【焦点課題】T-LIFEホールディングス 社長 石川邦大氏に聞く

  • 2021年12月15日

石川社長

グループ再編の狙い

個人、法人の2社体制に 得意分野共有し。営業強化

 T―LIFEホールディングスは来年1月1日付で子会社の旅行会社5社を再編。ホールディングスを含めて2社体制にする。再編の概要と狙いを石川邦大社長に聞いた。

 ――新体制の概要をお聞きしたい。

 「グループのタビックスジャパン、東日観光、トラベルイン、東京旅行、湯旅を事業分野別に再編し、T―LIFEホールディングスと、東日観光から商号変更するT―LIFEパートナーズの2社体制にする」

 「T―LIFEホールディングスはタビックスジャパンの個人旅行事業とトラベルイン、東京旅行を吸収合併する。主な業務はグループの仕入れ、一般管理と個人旅行事業など。一方、東日観光から商号変更するT―LIFEパートナーズは、タビックスの法人旅行事業と湯旅を吸収合併する。教育旅行、インバウンドを含めたグループの法人旅行事業を担う」

 ――再編の目的については。

 「持続的な成長のための営業と個人旅行販売の強化だ」

 「3年前にホールディングスを立ち上げ、グループ全体の最適化を図るため、さまざまな取り組みをした」

 「事業会社ごとにあった一般管理や仕入れ手配など、重複していた部門を集約した。その効果はというと、新基幹システムが稼働したことによりマンパワーとしては3分の2ほどで行えるようになった。人事制度の統一化で、グループ内で共同の採用ができるようになり、結果としていい人材を確保できるようになった」

 「営業については効果が出たものとそうでないものがあった。効果が出たものは、各社に共通する得意分野の強化だ。例えばタビックスも東日もバリアフリー旅行が得意だが、そのノウハウを共有することでホールディングス設立前に年間約2万人の取り扱いを3万人以上に増やすことができた」

「思うように効果が出なかったのは、各社が独自に持つ得意分野。例えば東日のインバウンドなどは、ノウハウを共有するには出向や転籍などが必要で、思うように進まなかった」

 「今回、各社を個人旅行事業と法人旅行事業の二つの塊にしたのは、各社が持つ得意分野をグループ全体で共有し、強化しようと思ったからだ」

 ――個人旅行事業、法人旅行事業それぞれの施策について。

 「個人旅行事業の持続的な成長のためにはお客さまに選んでいただける企業であることが必須だ。そのためにお客さまの多様化するニーズに対応できるようテーマ性の高い商品のラインアップを増やすことに加え、当社をご利用いただいたお客さまにファンになっていただくためのホスピタリティの強化が重要だ。手間がかかることでもきちんと取り組んでいきたい」

 「法人旅行事業は教育旅行やバリアフリー旅行、インバウンドなどお客さまから見てコンサルティングが必要な分野をさらに強化拡大していく」

 ――組織再編はコロナが影響したか。

 「コロナが収束しても、マーケットが以前のように戻ることはないと思う。ウィズコロナ、アフターコロナを見据えて、将来に向けて生き残るには再編を早く行った方がいい、という意識はあった」

 ――旅行業各社が旅行の範疇(はんちゅう)を超えた取り組みを進めているが、御社は。

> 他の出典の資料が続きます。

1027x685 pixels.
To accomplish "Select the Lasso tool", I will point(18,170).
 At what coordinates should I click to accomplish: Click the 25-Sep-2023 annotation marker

 「グループ内に新たなシステムとコールセンターができた。旅行以外のソリューションビジネスに取り組める体制が整った。コロナ禍のようなことが再び起きる可能性がある。社会のさまざまなニーズに対応したい」

 ――協定旅館ホテル、施設運輸との関係は。

 「どうすれば送客が増えるか、協定旅館ホテル連盟、施設運輸連盟の皆さまにご相談をした上でしっかり対応したい。近年お客さまの旅に対するニーズが多様化する中、各施設や機関の皆さまの特徴をきちんと理解した上でお客さまのニーズに合った商品やサービスを作っていくことが重要だと思う」

 「法人旅行ではインバウンド、教育旅行やバリアフリー旅行など弊社の得意分野を生かした取り組みを強化したい。また個人旅行では企画部署やコールセンターの集約発足により、従来、企画造成箇所でしか販売できなかった商品が、今後は新規地域での販売も容易になる。大都市圏への積極展開を昨年より始め、手応えを感じている。早く結果を出せるよう、しっかり取り組んでまいりたい」

 

石川 邦大氏(いしかわ・くにひろ)=1961年生。立教大学法学部卒業後、東急観光入社。2008年同社(トップツアーに社名変更)社長。2015年タイヘイ旅行グループ顧問。2018年から現職。